Patten, the final British governor-general of Hong Kong, was speaking at a public lecture in Jakarta as hundreds of thousands of protesters marched through the streets of Hong Kong.
"Hong Kong people, seven years on from the handover, still wish for what Hong Kong people wanted in 1997, that is, a bigger share in determining their own lives," Patten said.
Some in Beijing see what is happening in Hong Kong as a "nasty test case" and think that if they give too much it will lead to instability both in Hong Kong and in China, Patten said.
"My own view is that if they trusted people in Hong Kong, the results would be to make Hong Kong more, rather than less, successful," he said.
gradual changes
Such trust, he added, would also "help to see their way to the sort of gradual political changes ... which will sooner or later have to happen in China."
Unless that change is managed by China's political leadership, "then change will come from the bottom up, rather than the top down and that is a much less certain and less stable process," he added.

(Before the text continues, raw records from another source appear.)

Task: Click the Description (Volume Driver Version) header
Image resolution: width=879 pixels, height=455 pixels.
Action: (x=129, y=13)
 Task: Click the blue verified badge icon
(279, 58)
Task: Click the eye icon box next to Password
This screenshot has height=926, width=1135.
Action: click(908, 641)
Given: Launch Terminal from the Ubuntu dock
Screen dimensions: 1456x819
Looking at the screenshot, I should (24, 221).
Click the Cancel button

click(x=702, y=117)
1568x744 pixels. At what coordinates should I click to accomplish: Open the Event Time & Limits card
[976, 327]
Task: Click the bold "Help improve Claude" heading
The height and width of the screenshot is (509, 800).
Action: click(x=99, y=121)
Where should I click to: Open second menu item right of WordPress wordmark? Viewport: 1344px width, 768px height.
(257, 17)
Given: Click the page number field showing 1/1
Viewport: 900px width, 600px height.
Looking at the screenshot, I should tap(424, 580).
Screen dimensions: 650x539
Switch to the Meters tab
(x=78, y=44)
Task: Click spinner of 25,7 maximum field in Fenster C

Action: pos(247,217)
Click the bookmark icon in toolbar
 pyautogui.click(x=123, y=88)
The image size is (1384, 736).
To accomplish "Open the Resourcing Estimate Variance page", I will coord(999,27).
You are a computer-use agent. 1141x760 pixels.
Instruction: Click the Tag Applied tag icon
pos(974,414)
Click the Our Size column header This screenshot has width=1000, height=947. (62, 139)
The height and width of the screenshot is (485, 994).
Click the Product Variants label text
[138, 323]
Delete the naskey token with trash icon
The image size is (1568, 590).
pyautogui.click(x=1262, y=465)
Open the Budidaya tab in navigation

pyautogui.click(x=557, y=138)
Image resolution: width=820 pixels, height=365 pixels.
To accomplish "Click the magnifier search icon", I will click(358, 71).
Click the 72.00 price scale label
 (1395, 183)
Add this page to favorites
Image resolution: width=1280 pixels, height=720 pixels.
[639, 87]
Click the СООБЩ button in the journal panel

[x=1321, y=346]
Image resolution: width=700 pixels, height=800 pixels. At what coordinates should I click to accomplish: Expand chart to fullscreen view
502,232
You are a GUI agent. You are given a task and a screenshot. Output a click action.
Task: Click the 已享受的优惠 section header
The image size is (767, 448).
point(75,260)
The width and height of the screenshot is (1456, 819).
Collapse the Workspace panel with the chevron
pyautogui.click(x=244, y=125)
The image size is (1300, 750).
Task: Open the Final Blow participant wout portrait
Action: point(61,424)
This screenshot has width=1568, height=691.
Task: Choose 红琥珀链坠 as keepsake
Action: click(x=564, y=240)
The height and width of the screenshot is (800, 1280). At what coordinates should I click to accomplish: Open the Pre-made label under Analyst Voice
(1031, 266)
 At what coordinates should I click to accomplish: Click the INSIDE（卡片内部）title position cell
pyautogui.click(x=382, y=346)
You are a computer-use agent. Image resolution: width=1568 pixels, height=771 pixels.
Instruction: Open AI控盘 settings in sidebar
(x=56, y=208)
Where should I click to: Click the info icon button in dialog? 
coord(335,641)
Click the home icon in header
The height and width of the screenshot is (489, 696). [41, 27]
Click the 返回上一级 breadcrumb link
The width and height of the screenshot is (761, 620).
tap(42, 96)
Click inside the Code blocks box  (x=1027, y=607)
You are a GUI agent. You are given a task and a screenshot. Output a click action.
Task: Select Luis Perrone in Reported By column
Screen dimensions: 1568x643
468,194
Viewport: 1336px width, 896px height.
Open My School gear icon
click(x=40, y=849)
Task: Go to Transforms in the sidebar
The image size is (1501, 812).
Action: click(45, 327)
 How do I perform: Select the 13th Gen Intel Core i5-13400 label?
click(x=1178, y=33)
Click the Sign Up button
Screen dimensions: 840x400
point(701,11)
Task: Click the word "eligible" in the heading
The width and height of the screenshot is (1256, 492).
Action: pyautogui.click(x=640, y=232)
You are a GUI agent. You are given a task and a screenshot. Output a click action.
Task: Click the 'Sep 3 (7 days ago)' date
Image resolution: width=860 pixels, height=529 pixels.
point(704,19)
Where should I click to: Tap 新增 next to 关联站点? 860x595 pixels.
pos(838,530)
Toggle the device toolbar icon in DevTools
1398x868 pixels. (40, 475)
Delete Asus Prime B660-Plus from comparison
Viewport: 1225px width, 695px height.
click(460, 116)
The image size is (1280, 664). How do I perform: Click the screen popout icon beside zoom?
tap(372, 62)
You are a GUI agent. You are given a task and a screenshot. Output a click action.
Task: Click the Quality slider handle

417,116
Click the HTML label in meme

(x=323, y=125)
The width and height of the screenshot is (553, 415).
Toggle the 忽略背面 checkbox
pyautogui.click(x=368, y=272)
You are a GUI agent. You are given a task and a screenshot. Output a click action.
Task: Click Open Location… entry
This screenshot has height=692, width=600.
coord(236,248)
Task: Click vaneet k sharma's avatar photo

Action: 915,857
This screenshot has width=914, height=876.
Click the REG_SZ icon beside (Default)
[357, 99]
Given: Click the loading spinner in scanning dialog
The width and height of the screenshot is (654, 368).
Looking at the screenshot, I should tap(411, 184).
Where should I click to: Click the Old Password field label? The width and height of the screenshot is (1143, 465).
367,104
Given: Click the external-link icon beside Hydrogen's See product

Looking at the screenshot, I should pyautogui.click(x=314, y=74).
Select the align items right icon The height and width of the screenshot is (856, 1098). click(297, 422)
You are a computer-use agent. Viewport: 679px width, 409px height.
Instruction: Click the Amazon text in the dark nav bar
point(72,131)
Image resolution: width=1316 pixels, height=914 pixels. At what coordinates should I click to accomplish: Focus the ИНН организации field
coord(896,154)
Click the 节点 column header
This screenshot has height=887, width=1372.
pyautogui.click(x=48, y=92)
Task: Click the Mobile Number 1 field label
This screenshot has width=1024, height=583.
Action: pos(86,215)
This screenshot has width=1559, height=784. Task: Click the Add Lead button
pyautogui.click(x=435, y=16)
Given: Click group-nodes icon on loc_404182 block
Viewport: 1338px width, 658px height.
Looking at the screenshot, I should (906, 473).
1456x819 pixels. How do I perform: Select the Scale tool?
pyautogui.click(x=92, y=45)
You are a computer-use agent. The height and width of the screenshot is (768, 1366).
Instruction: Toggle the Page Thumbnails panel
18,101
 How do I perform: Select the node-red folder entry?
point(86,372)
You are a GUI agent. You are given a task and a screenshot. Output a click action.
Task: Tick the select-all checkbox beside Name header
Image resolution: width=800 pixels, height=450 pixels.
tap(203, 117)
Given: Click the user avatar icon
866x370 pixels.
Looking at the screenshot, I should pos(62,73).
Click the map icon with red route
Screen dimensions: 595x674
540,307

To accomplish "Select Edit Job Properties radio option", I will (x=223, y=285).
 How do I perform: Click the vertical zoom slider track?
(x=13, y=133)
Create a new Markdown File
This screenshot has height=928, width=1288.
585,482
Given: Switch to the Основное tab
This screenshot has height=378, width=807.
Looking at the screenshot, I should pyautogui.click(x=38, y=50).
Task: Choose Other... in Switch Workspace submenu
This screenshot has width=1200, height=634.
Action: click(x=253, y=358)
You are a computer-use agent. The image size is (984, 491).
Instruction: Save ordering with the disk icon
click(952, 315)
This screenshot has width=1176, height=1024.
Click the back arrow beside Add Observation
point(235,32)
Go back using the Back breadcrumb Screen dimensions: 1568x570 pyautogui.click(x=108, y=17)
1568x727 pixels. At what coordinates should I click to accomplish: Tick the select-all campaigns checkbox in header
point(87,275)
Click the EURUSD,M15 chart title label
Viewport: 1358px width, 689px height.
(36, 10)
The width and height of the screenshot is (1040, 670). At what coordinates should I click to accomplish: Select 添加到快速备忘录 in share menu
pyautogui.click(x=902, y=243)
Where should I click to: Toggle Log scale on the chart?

Despite the rocky relationship he had with the communist authorities during his tenure, Patten called himself a friend and admirer of China.
"But I just wish that China showed in dealing with Hong Kong the same guile and the same wisdom it showed in many of the economic decisions that it's taken," he said.
Patten was demonized by Bei-jing for introducing democratic institutions in Hong Kong, including legislative elections, before the territory reverted to Beijing's control.